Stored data
_ _ _

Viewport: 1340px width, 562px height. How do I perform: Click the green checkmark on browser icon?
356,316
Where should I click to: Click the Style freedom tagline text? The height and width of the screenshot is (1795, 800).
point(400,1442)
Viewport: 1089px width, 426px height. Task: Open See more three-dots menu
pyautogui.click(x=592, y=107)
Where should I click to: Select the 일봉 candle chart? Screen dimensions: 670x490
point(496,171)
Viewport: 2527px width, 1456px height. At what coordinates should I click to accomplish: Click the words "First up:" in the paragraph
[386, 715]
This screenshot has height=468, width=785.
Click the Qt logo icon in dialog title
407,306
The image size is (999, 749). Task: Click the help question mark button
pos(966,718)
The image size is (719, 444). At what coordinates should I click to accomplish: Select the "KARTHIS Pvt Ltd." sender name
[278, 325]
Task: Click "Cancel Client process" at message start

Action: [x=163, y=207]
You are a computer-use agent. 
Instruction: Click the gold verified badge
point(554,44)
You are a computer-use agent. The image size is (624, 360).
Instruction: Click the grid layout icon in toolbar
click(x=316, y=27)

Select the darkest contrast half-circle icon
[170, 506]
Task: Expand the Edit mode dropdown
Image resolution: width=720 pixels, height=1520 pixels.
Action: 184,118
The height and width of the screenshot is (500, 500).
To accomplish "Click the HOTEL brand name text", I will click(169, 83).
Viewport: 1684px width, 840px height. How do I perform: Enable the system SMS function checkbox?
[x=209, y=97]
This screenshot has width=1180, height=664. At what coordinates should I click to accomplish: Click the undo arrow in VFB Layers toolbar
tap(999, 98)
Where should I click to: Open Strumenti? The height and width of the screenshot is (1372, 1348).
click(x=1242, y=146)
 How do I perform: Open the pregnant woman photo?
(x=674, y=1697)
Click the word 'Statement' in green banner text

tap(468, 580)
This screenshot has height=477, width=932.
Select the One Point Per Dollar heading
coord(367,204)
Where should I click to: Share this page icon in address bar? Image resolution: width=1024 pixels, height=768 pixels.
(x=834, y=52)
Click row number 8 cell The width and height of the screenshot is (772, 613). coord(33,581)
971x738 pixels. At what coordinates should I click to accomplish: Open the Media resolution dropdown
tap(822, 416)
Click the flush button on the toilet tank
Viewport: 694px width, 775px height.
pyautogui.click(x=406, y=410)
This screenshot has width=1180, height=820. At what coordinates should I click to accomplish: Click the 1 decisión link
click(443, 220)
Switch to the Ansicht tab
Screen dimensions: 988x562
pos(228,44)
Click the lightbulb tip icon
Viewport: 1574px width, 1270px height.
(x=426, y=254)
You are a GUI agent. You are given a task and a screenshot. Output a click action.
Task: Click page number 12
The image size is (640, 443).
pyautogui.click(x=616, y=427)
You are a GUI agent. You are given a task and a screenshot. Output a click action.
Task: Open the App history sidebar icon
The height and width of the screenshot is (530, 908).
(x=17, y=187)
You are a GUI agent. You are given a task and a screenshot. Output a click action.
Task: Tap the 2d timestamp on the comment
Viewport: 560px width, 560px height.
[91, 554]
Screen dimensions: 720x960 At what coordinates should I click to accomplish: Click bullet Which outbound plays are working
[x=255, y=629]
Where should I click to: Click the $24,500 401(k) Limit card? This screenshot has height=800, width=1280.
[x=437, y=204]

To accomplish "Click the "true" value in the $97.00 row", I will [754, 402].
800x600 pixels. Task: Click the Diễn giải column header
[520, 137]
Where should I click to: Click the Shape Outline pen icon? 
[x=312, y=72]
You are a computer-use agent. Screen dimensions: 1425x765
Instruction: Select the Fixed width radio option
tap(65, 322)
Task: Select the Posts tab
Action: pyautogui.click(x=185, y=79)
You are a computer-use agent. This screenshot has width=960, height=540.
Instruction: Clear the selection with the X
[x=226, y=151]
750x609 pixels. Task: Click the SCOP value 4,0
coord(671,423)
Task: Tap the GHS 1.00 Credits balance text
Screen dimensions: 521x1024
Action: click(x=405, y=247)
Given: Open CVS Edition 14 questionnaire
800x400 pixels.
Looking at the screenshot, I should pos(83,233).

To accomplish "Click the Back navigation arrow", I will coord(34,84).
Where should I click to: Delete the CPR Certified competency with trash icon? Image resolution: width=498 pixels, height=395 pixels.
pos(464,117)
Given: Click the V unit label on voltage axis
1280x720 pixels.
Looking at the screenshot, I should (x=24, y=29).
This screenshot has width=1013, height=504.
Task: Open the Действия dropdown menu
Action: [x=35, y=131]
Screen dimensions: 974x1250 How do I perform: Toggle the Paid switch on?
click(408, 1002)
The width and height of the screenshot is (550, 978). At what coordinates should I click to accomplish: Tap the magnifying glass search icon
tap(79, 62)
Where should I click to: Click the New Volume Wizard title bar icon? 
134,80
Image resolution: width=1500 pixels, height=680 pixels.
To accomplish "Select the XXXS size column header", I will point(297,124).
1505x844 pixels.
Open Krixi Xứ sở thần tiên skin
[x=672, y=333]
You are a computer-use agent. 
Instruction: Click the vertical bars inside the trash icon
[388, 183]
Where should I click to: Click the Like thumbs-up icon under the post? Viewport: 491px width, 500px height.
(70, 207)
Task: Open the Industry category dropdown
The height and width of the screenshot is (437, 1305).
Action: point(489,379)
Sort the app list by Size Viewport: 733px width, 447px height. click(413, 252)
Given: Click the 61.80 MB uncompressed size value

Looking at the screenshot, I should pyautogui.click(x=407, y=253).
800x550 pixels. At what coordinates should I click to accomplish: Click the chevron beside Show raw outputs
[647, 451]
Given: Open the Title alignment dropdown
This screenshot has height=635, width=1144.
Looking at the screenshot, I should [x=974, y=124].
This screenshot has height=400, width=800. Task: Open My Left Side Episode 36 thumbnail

_ _ _

Exercise: Gather every line from the entries above where the word "computer" appears, and copy them.

Task output:
You are a computer-use agent. 
You are a computer-use agent. The image size is (624, 360).
You are a computer-use agent. Screen dimensions: 1425x765
You are a computer-use agent. This screenshot has width=960, height=540.
You are a computer-use agent. 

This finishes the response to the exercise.